Você, caro leitor, se sabia, não refletiu o bastante para protestar: dentro do custo de uma casa popular existe mais que o lucro necessário ao negócio do fornecedor de areia e do tijolo. Pois é, anote em seu caderno: 49,02%, ou seja, a metade do que lhe pedem pela morada de seus sonhos, é a parte do governo, que ainda lhe cobra o devido imposto sobre todos os outros serviços – de água, luz, telefone e tudo o mais que lhe vendem separado. Em vez de sessenta mil reais, para fugir do aluguel sobre o qual também incidem impostos, você poderia acabar pagando trinta mil. Aí você acreditaria de verdade no discurso velho e surrado segundo o qual o governo federal ou estadual que você elegeu, ou do municipal que acaba de eleger, ajuda a suprir necessidades básicas da cidadania atropelada.

Se cada vez que se comprasse feijão, arroz, macarrão ou qualquer outra coisa fosse questionado o custo dos impostos, assim como é questionado o preço final do produto, a nossa realidade, com certeza, seria outra. Acabaríamos por tomar consciência dos reais motivos pelos quais nos faltam estradas, escolas, saúde e a segurança que nos rouba o gosto de viver. Mas, até aqui, todas as iniciativas tendentes a separar o preço do produto do custo dos impostos bateram no escuro: em águas turvas, todo mundo pesca melhor, pois os peixes ficam atordoados.
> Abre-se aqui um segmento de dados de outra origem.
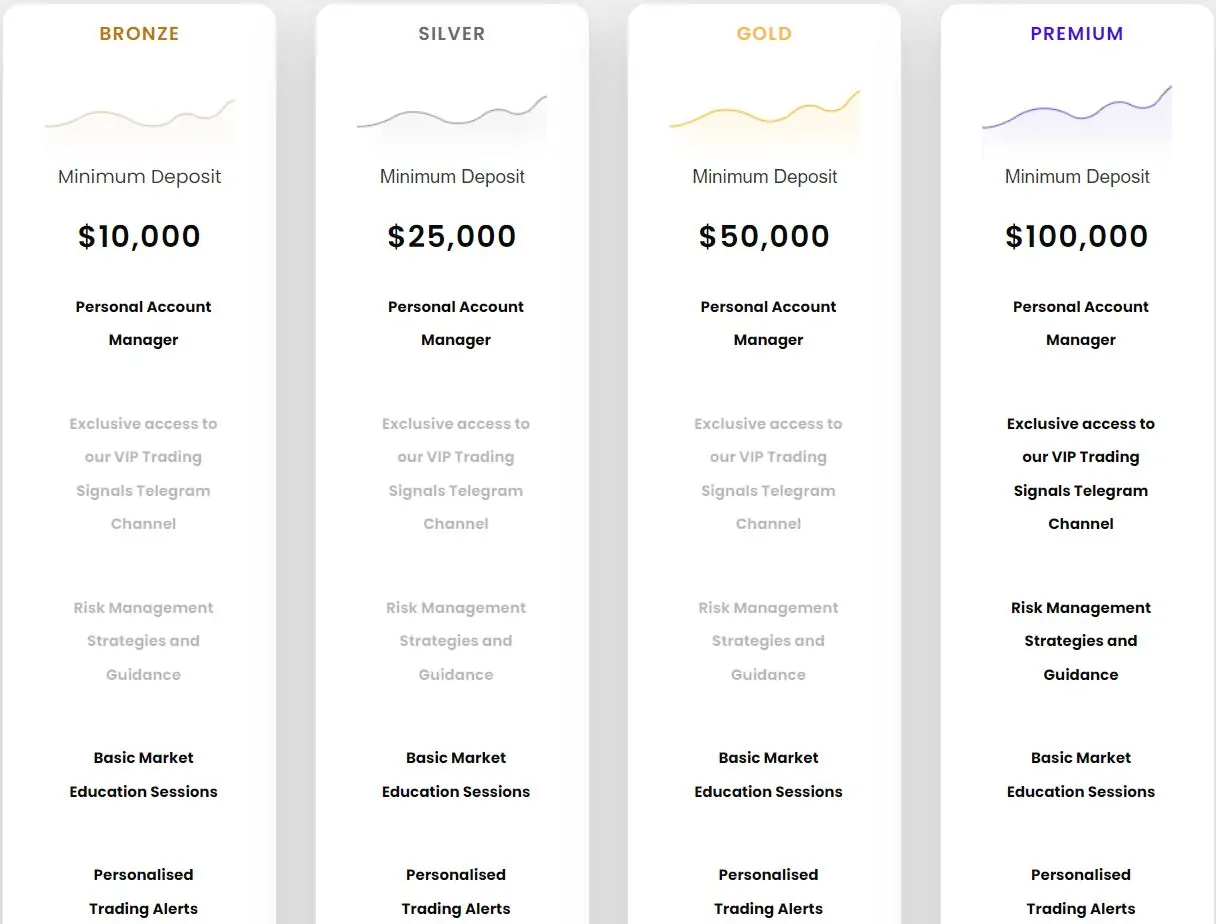This screenshot has width=1216, height=924.
Task: Select the BRONZE plan heading
Action: pos(139,34)
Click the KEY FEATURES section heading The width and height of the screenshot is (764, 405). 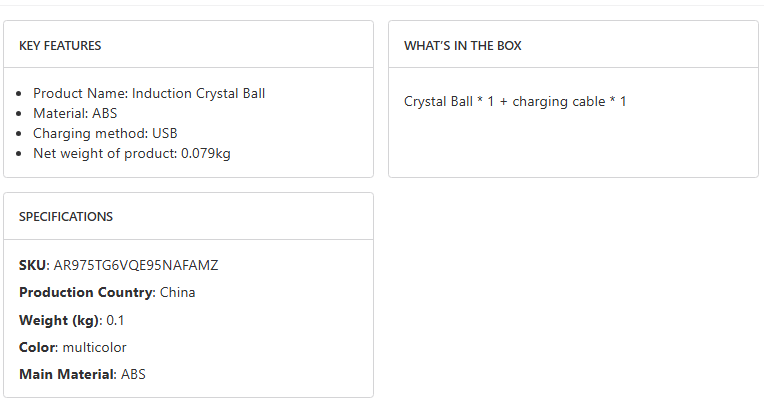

Todas essas premissas servem para aplaudir e incentivar a iniciativa do Curso de Economia das Faculdades Integradas Santa Cruz, de Curitiba, motivo de recente reportagem em nossas páginas. O “Feirão de Impostos” – uma exposição que mostra didaticamente o quanto é pago de tributos sobre alguns produtos – é uma ação que não pode ficar restrita às salas de aula de um curso e deveria reimpulsionar os debates sobre a reforma fiscal abandonada pelo governo e pelo Congresso Nacional no meio do caminho. A reforma não saiu, não apenas por desentendimento acerca da partilha nas diversas esferas de governo, mas por falta de pressão dos contribuintes.

Mais que repetir que 83,07% do preço final de uma garrafa de cachaça são constituídos por impostos, ou que 56% do preço de uma lata de cerveja correspondem a tributos, ou que 26,84% do preço do macarrão vão para o governo, a iniciativa lembra, por exemplo, que somos assaltados por pelo menos sessenta diferentes taxas, impostos e contribuições, sejam federais, estaduais ou municipais. Eles se aproximam já dos 40% do PIB – Produto Interno Bruto. Segundo a professora Nícia Pereira de Araújo Rissete, uma das coordenadoras do feirão, isso nos coloca em posição de igualdade com países do primeiro mundo, como a Alemanha. Só que a igualdade termina no tamanho da carga. A diferença está nos serviços que temos de volta. Decididamente, “nós temos uma arrecadação de país desenvolvido, mas o retorno não é igual”.

Não se trata de pregar a revolta popular contra essa permanente derrama. Se o governo é ruim, pior sem ele. Mas é desnecessário dizer que a qualidade do governo que temos depende da vigilância e da exigência da população. Por isso, o “feirão de impostos” da Santa Cruz é uma aula de moral e cívica. As gerações em formação poderão ter maior consciência que essa que atualmente paga a conta. O tamanho do governo, geralmente medido em número de funcionários, prédios ou mesmo do volume de propaganda, deve ser auferido pela qualidade dos serviços que constitucionalmente é obrigado a prestar ao povo. O resto é enganação.